++++ DATA PROVIDED ++++
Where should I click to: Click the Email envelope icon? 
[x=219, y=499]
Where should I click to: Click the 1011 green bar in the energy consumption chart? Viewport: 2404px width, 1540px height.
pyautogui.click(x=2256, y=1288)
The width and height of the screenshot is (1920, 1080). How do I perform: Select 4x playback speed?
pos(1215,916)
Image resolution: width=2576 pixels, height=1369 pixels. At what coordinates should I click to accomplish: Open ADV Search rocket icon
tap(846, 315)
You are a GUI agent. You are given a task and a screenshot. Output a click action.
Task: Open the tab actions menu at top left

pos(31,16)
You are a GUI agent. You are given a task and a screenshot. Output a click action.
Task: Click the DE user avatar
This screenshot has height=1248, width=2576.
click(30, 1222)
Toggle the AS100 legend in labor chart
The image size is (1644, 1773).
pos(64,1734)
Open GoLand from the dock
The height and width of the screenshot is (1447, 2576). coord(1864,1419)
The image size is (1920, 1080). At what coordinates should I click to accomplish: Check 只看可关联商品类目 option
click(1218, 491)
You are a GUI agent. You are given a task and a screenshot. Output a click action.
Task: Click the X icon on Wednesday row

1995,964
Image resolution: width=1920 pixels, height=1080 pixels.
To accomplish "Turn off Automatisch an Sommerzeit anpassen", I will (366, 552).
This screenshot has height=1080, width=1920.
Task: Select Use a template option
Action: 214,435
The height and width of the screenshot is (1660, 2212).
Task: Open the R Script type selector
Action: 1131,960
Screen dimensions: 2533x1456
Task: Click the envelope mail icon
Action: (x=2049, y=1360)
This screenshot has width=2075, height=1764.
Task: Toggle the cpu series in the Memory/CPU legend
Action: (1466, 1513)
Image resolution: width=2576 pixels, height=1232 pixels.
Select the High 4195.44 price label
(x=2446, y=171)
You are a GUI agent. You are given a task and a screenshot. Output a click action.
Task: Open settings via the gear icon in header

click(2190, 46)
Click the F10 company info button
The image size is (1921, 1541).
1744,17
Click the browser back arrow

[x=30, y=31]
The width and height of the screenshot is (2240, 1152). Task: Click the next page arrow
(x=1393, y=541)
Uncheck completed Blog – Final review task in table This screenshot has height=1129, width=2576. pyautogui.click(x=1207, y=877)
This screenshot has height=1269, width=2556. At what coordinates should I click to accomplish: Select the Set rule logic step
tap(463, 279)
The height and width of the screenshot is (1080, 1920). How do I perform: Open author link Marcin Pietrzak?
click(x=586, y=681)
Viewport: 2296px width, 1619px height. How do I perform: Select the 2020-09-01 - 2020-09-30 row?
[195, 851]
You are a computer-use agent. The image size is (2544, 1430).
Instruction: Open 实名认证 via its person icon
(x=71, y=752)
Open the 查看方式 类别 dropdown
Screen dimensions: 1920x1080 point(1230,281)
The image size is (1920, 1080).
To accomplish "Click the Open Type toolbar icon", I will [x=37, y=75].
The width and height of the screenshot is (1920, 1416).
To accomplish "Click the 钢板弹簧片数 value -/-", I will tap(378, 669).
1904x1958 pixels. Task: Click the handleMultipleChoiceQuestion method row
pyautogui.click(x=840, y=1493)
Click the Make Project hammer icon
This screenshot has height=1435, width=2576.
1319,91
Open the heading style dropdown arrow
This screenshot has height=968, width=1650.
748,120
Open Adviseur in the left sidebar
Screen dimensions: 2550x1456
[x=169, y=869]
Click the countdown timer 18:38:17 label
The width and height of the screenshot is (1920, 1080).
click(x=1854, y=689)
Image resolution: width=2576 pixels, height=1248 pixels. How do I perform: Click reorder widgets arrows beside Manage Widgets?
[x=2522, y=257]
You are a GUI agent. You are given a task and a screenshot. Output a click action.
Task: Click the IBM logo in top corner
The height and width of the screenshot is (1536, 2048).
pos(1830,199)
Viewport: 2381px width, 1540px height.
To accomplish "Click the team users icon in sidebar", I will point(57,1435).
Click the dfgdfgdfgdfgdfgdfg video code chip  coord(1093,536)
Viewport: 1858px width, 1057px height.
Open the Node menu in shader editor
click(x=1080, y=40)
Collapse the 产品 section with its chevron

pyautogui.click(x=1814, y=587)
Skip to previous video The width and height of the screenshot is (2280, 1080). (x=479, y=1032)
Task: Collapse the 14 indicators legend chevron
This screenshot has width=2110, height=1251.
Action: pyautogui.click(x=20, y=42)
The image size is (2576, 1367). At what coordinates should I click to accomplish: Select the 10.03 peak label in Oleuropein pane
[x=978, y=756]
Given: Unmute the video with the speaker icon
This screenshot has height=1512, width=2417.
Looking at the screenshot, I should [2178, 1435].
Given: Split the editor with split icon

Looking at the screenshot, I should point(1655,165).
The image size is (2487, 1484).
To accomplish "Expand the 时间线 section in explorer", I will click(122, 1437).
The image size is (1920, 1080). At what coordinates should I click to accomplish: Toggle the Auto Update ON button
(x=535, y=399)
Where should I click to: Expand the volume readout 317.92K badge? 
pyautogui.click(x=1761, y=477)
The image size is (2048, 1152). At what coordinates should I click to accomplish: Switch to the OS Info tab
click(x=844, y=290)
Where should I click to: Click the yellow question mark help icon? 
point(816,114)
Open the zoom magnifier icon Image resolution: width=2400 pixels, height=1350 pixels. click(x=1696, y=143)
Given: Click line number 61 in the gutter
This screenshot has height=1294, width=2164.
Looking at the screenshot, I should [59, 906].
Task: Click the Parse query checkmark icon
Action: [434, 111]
++++
**EXERCISE OBJECTIVE**
Copy the lines of the data above exactly as written, beginning with the line containing "The image size is (1921, 1541)." and ending with the line containing "Click the Make Project hammer icon", and leave out all other lines.

**ANSWER TO THIS PROBLEM**
The image size is (1921, 1541).
1744,17
Click the browser back arrow

[x=30, y=31]
The width and height of the screenshot is (2240, 1152). Task: Click the next page arrow
(x=1393, y=541)
Uncheck completed Blog – Final review task in table This screenshot has height=1129, width=2576. pyautogui.click(x=1207, y=877)
This screenshot has height=1269, width=2556. At what coordinates should I click to accomplish: Select the Set rule logic step
tap(463, 279)
The height and width of the screenshot is (1080, 1920). How do I perform: Open author link Marcin Pietrzak?
click(x=586, y=681)
Viewport: 2296px width, 1619px height. How do I perform: Select the 2020-09-01 - 2020-09-30 row?
[195, 851]
You are a computer-use agent. The image size is (2544, 1430).
Instruction: Open 实名认证 via its person icon
(x=71, y=752)
Open the 查看方式 类别 dropdown
Screen dimensions: 1920x1080 point(1230,281)
The image size is (1920, 1080).
To accomplish "Click the Open Type toolbar icon", I will [x=37, y=75].
The width and height of the screenshot is (1920, 1416).
To accomplish "Click the 钢板弹簧片数 value -/-", I will tap(378, 669).
1904x1958 pixels. Task: Click the handleMultipleChoiceQuestion method row
pyautogui.click(x=840, y=1493)
Click the Make Project hammer icon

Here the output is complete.